The list below shows several areas in which most Vending Mechanics might want to build proficiency, ranked by importance.

Computers and Electronics
Knowledge of circuit boards, processors, chips, electronic equipment, and computer hardware and software, including applications and programming.
Mechanical
Knowledge of machines and tools, including their designs, uses, repair, and maintenance.
Customer and Personal Service
Knowledge of principles and processes for providing customer and personal services. This includes customer needs assessment, meeting quality standards for services, and evaluation of customer satisfaction.
Engineering and Technology
Knowledge of the practical application of engineering science and technology. This includes applying principles, techniques, procedures, and equipment to the design and production of various goods and services.
Administrative
Knowledge of administrative and office procedures and systems such as word processing, managing files and records, stenography and transcription, designing forms, and workplace terminology.

Important Abilities needed by Vending Mechanics

Vending Mechanics must develop a particular set of abilities to perform their job well. Abilities are individual capacities that influence a person's information processing, sensory perception, motor coordination, and physical strength or endurance. Individuals may naturally have certain abilities without explicit training, but most abilities can be sharpened somewhat through practice.

For example, Vending Mechanics need abilities such as finger dexterity, manual dexterity, and arm-hand steadiness in order to perform their job at a high level. The list below shows several important abilities for Vending Mechanics, ranked by their relative importance.

Finger Dexterity
The ability to make precisely coordinated movements of the fingers of one or both hands to grasp, manipulate, or assemble very small objects.
Manual Dexterity
The ability to quickly move your hand, your hand together with your arm, or your two hands to grasp, manipulate, or assemble objects.
Arm-Hand Steadiness
The ability to keep your hand and arm steady while moving your arm or while holding your arm and hand in one position.
Control Precision
The ability to quickly and repeatedly adjust the controls of a machine or a vehicle to exact positions.
Near Vision
The ability to see details at close range (within a few feet of the observer).
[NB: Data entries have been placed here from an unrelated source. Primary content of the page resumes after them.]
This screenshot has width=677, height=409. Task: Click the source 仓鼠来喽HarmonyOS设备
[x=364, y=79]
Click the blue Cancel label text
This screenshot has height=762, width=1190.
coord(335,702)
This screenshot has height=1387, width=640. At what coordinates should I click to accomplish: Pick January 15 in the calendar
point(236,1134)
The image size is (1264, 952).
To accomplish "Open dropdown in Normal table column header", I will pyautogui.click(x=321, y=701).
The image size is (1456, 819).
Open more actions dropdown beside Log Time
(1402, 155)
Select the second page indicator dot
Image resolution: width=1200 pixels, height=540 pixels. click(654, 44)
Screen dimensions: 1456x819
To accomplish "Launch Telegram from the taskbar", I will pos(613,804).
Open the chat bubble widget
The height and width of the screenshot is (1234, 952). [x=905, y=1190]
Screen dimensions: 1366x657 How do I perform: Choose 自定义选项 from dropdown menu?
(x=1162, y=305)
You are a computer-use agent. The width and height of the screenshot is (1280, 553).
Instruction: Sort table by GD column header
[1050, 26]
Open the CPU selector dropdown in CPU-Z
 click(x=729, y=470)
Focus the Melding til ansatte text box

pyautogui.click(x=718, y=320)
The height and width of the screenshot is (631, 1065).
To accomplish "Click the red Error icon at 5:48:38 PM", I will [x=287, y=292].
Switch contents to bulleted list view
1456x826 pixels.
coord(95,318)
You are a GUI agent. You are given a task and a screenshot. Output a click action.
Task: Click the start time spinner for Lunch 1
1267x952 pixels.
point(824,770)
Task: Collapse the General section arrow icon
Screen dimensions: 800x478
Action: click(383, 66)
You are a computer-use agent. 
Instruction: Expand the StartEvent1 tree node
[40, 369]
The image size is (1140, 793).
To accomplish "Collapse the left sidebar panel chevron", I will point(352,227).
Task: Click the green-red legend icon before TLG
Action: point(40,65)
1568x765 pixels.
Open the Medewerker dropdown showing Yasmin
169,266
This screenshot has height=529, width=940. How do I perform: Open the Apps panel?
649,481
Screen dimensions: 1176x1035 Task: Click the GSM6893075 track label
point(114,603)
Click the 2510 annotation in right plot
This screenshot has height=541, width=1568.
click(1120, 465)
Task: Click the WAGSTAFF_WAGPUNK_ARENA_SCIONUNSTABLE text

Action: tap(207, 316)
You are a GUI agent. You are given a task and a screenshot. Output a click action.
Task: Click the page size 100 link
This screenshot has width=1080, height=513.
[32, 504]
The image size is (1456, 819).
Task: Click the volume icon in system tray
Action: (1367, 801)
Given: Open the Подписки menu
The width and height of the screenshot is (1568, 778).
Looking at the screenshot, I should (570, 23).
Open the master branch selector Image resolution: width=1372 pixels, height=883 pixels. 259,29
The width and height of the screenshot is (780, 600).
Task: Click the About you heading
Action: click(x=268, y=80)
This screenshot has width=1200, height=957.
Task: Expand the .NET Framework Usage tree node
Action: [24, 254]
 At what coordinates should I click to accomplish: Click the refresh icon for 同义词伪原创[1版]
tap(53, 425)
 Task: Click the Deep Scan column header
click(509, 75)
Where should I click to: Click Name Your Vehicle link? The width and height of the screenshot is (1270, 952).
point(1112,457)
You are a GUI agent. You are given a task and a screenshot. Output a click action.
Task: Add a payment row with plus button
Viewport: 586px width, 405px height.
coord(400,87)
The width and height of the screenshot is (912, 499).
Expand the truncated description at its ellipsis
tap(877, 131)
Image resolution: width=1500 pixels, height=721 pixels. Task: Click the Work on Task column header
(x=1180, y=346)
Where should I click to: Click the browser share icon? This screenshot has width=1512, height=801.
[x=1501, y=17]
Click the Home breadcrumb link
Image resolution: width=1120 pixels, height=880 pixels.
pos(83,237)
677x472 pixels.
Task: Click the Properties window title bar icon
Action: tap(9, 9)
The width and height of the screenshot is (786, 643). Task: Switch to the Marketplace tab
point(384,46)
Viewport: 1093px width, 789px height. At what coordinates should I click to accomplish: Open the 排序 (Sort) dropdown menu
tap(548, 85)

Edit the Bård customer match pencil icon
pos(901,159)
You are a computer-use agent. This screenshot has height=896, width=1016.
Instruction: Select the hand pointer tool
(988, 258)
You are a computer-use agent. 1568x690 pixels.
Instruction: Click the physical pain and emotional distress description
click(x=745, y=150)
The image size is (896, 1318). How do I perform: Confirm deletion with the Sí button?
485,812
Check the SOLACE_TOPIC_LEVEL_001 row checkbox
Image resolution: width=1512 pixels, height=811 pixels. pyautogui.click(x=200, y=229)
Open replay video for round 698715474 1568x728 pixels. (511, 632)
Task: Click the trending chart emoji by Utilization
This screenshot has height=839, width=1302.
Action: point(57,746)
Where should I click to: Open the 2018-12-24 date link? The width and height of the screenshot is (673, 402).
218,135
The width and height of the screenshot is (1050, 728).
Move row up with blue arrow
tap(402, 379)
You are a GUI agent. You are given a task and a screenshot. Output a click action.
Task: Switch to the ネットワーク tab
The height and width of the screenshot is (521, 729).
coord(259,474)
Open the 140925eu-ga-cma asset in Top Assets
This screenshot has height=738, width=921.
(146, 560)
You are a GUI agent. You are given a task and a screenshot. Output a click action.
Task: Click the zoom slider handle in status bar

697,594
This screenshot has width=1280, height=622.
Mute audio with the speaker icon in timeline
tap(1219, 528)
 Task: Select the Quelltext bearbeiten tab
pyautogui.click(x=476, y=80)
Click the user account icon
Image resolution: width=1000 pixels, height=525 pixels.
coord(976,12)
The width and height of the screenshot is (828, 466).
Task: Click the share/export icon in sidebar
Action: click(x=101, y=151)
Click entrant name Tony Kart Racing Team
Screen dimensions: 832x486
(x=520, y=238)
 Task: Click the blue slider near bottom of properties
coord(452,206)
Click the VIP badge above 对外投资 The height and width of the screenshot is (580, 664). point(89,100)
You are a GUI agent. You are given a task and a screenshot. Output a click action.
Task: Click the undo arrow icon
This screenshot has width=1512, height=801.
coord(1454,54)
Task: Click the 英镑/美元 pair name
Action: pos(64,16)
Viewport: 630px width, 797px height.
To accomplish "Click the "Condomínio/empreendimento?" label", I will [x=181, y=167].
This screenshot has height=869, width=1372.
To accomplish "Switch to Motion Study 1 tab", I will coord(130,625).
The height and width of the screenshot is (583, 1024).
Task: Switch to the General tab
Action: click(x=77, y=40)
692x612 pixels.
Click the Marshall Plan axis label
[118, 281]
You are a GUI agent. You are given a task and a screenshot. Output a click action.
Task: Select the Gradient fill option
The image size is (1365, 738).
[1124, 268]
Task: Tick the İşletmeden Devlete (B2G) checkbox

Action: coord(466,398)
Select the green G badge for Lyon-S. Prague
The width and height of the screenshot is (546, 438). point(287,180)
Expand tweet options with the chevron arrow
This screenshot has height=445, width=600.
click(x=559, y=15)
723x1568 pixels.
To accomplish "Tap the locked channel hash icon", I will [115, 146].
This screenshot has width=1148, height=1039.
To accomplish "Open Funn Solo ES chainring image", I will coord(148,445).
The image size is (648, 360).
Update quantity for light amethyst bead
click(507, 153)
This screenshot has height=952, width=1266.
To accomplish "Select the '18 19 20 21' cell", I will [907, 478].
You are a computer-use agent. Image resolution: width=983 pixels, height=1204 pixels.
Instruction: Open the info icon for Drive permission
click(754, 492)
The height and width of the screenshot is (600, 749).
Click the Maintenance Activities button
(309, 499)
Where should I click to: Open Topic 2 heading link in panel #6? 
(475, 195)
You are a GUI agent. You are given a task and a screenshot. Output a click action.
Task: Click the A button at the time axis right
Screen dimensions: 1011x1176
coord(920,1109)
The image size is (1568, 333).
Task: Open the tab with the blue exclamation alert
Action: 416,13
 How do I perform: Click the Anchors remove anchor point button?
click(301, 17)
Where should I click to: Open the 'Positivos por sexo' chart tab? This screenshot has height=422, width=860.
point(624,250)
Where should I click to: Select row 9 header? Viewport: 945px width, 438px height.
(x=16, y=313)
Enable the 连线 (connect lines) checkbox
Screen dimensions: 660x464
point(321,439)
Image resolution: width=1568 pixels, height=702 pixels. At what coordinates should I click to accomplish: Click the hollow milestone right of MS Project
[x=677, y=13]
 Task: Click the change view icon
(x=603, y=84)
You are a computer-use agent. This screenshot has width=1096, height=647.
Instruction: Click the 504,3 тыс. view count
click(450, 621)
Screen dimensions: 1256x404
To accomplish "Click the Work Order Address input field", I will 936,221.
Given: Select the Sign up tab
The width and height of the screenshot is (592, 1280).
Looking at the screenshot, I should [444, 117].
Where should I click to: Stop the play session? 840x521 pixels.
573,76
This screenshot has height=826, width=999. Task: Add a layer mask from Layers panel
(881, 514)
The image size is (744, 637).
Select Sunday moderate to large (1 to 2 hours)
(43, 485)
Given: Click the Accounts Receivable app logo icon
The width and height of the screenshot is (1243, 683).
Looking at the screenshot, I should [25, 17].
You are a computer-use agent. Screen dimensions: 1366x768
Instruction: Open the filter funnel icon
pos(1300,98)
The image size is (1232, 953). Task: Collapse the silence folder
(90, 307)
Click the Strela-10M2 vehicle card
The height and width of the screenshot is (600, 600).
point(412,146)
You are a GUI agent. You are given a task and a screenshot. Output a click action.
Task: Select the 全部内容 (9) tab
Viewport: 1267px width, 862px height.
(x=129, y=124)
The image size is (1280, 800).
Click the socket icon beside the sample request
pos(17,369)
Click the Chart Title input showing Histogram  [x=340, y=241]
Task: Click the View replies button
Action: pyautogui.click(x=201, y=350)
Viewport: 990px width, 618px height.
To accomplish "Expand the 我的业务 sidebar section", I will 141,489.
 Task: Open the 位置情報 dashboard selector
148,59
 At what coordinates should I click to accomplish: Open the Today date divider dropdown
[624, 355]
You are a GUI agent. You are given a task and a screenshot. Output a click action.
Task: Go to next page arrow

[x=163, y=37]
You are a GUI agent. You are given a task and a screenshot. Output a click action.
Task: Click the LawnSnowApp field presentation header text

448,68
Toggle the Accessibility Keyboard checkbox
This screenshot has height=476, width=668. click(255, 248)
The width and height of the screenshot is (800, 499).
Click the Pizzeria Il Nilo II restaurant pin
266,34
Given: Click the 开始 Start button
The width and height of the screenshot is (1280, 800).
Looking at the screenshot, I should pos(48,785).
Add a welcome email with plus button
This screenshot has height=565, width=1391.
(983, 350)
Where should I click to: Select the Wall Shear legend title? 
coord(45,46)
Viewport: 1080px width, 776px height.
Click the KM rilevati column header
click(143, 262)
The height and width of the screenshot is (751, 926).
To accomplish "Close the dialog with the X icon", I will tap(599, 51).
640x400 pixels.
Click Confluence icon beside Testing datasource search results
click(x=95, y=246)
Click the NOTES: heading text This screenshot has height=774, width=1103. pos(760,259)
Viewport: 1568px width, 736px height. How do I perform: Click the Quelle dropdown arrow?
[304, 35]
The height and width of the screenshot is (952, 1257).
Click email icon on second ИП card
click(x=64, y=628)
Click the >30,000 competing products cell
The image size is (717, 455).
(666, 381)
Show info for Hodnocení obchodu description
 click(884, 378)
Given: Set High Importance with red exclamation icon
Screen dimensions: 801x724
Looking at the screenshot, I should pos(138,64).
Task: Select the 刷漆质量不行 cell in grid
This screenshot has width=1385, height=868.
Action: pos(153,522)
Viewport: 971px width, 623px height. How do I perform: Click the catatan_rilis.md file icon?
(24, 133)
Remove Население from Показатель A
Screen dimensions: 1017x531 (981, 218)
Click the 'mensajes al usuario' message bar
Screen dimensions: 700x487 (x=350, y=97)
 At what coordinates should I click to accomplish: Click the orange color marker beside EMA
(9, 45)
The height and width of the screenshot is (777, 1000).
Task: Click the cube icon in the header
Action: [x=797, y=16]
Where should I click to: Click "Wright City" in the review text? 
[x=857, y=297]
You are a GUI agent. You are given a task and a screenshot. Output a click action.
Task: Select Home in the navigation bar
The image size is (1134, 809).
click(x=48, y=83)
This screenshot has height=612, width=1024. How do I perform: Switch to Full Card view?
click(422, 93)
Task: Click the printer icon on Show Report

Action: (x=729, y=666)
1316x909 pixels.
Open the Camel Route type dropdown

Critical Skills needed by Vending Mechanics

Skills are developed capacities that enable people to function effectively in real-world settings. Unlike abilities, skills are typically easier to build through practice and experience. Skills influence effectiveness in areas such as learning, working with others, design, troubleshooting, and more.

Vending Mechanics frequently use skills like repairing, equipment maintenance, and troubleshooting to perform their job effectively. The list below shows several critical skills for Vending Mechanics, ranked by their relative importance.

Repairing
Repairing machines or systems using the needed tools.
Equipment Maintenance
Performing routine maintenance on equipment and determining when and what kind of maintenance is needed.
Troubleshooting
Determining causes of operating errors and deciding what to do about it.
Quality Control Analysis
Conducting tests and inspections of products, services, or processes to evaluate quality or performance.
Operations Monitoring
Watching gauges, dials, or other indicators to make sure a machine is working properly.

What is the source of this information?

The information provided on this page is adapted from data and descriptions published by the U.S. Department of Labor, Employment and Training Administration under the CC BY 4.0 license. TraitLab has modified some information for ease of use and reading, and the U.S. Department of Labor, Employment, and Training Administration has not approved, endorsed, or tested these modifications.